• Цитируемый текст:
Простой природы дивные черты
Я позабыл и слепо жил под небом
Мятежных городов. Я был на «ты»
С галантерейщиком, торговцем хлебом.
И одиночество чужих квартир,
Как горькую микстуру, поглотил.
Она в моей крови перебродила
(или я сам — в крови — перебродил?).
Когда весь мир сгорает в лихорадке,
В тени и в резком солнечном луче —
То вензель нарисует на плече,
То с родинкой живой играет в прятки,
Я духом устремляюсь прочь отсель.
К звезде полей, вод ель.
Филипп Джеймс де Лоутербург. Река Уай у Тинтернского аббатства, 1805 г.
Дихотомия города и деревни является стержнем всего произведения: один член бинарной оппозиции (деревня, природа) раз за разом противопоставляется другому (город) — словно призываемый для того, чтобы уравновесить вредоносное воздействие своей противоположности.
В свою очередь, в «Прелюдии» поэт вновь признается, что находится в неоплатном долгу перед Природой, вновь благодарит ее за то, что именно она дает ему силы оставаться в полной мере человеком, даже при необходимости пожить какое-то время в городе, за то, что благодаря ее поддержке он не погружается в пучину низких страстей и мелочных желаний, к чему настойчиво подталкивает город любого своего жителя:
Наедине с природой — червь и царь —
В желаньях сердца становись разборчив.
Пустое бросив как бы между прочим,
Себя не сильно порицай.
В сравненье, например, с большой горой
Ты не такой уж и большой герой.
Но почему? Почему, находясь рядом с водопадом, на склоне горы или в любом другом месте на лоне природы человек с меньшей вероятностью будет испытывать «враждебность или низкие желания», чем если бы он оказался на многолюдной городской улице?
Озерный край обещал нам помочь найти ответ. Мы с М. встали с утра пораньше и спустились в столовую «Простого смертного». Стены ее были выкрашены розовым, но зато из окон открывался великолепный вид на долину. Шел сильный дождь, но хозяин заверил нас, что это ерунда, всего лишь утренний душ для окрестностей, и что дождь скоро закончится. С этими словами он поставил перед нами овсянку, не забыв упомянуть, что яйца в стоимость завтрака не включены и что за них нужно будет заплатить отдельно. Завтракали мы под доносившиеся из колонок магнитофона мелодии перуанских флейт, почему-то перемежавшихся с наиболее известными фрагментами «Мессии» Генделя. Поев, мы собрали рюкзак и поехали в Эмблсайд, где запаслись самыми необходимыми в пешей прогулке вещами — компасом, непромокаемой папкой с держателем для карт, водой, шоколадом и парочкой-другой бутербродов.
Маленький провинциальный городок, Эмблсайд оказался шумным и суматошным, как заправский мегаполис. С грузовиков шумно сгружали доставленные товары, повсюду висели рекламные плакаты отелей и ресторанов, во всех кафе, несмотря на ранний час, было многолюдно. На стойках рядом с киосками лежали пачки газет, заголовки которых возвещали об очередном скандале, разразившемся в Лондоне.

• Записи данных:

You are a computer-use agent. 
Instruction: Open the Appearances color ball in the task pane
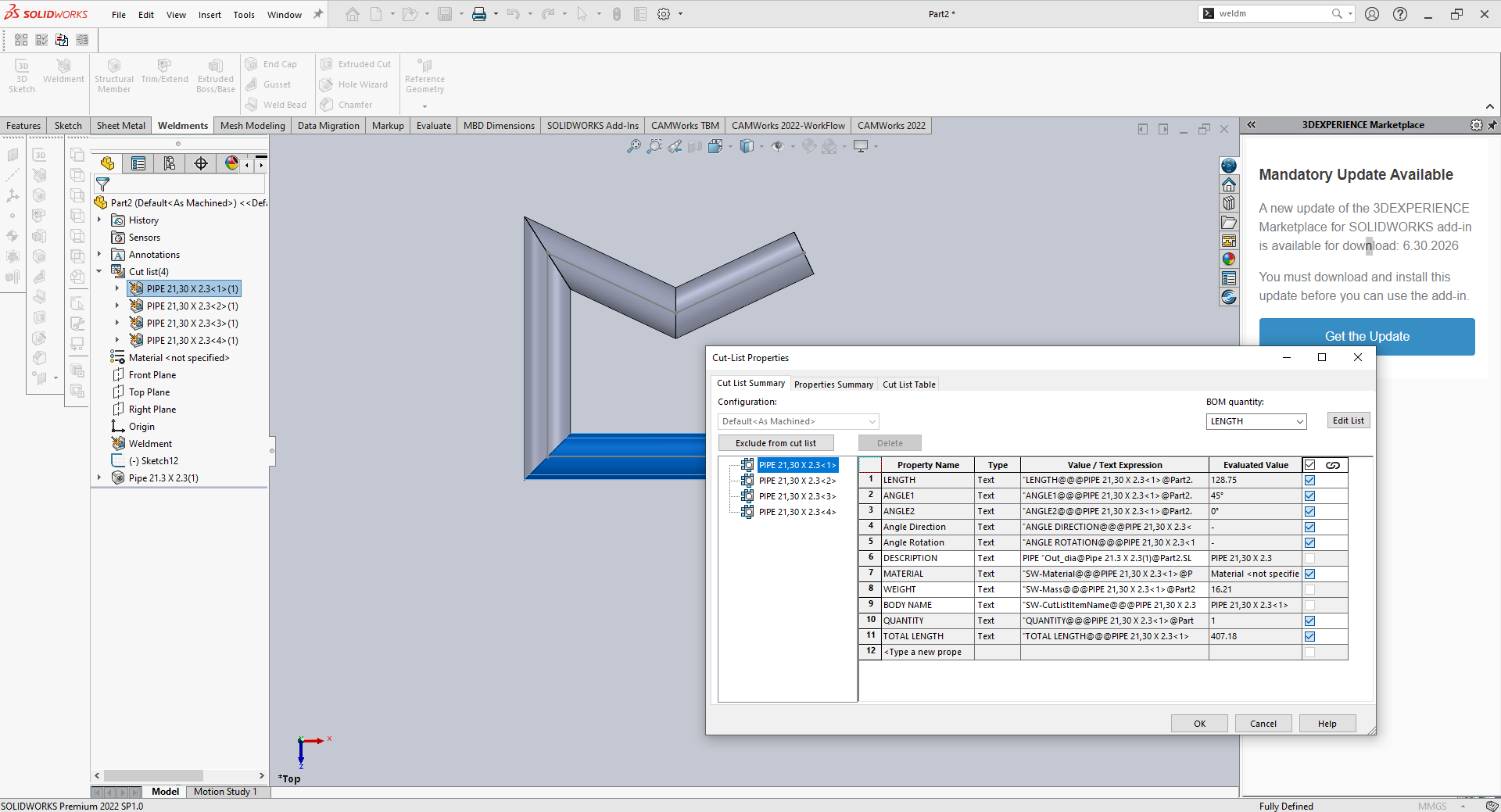coord(1229,259)
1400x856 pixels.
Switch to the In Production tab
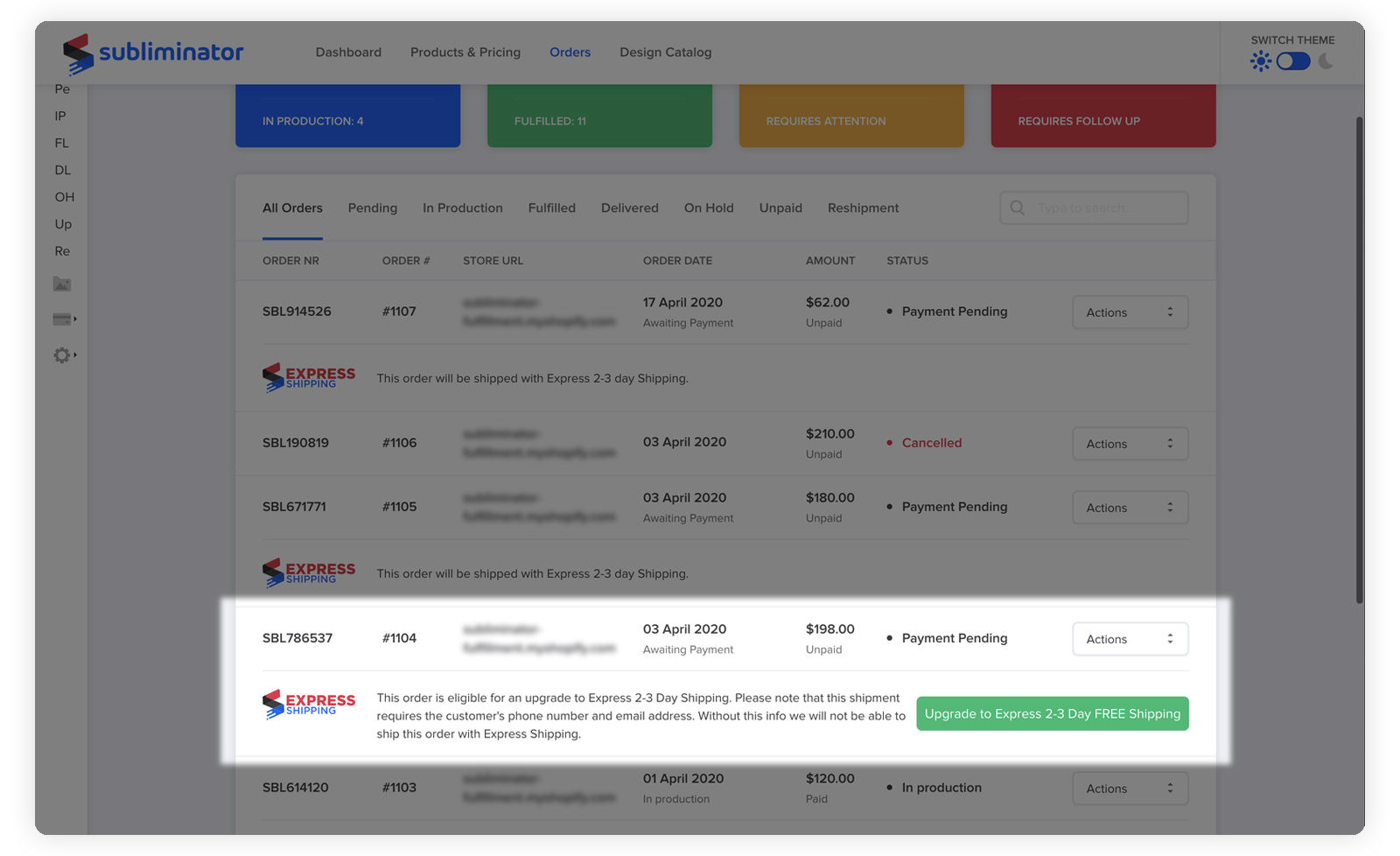pyautogui.click(x=462, y=208)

• Задание:
Перепишите слово в слово отрывок из текста о городе и природе: начните с места, где стоят слова «К звезде полей, вод», и остановитесь после слов «воздействие своей противоположности.».

• Ответ:
К звезде полей, вод ель.
Филипп Джеймс де Лоутербург. Река Уай у Тинтернского аббатства, 1805 г.
Дихотомия города и деревни является стержнем всего произведения: один член бинарной оппозиции (деревня, природа) раз за разом противопоставляется другому (город) — словно призываемый для того, чтобы уравновесить вредоносное воздействие своей противоположности.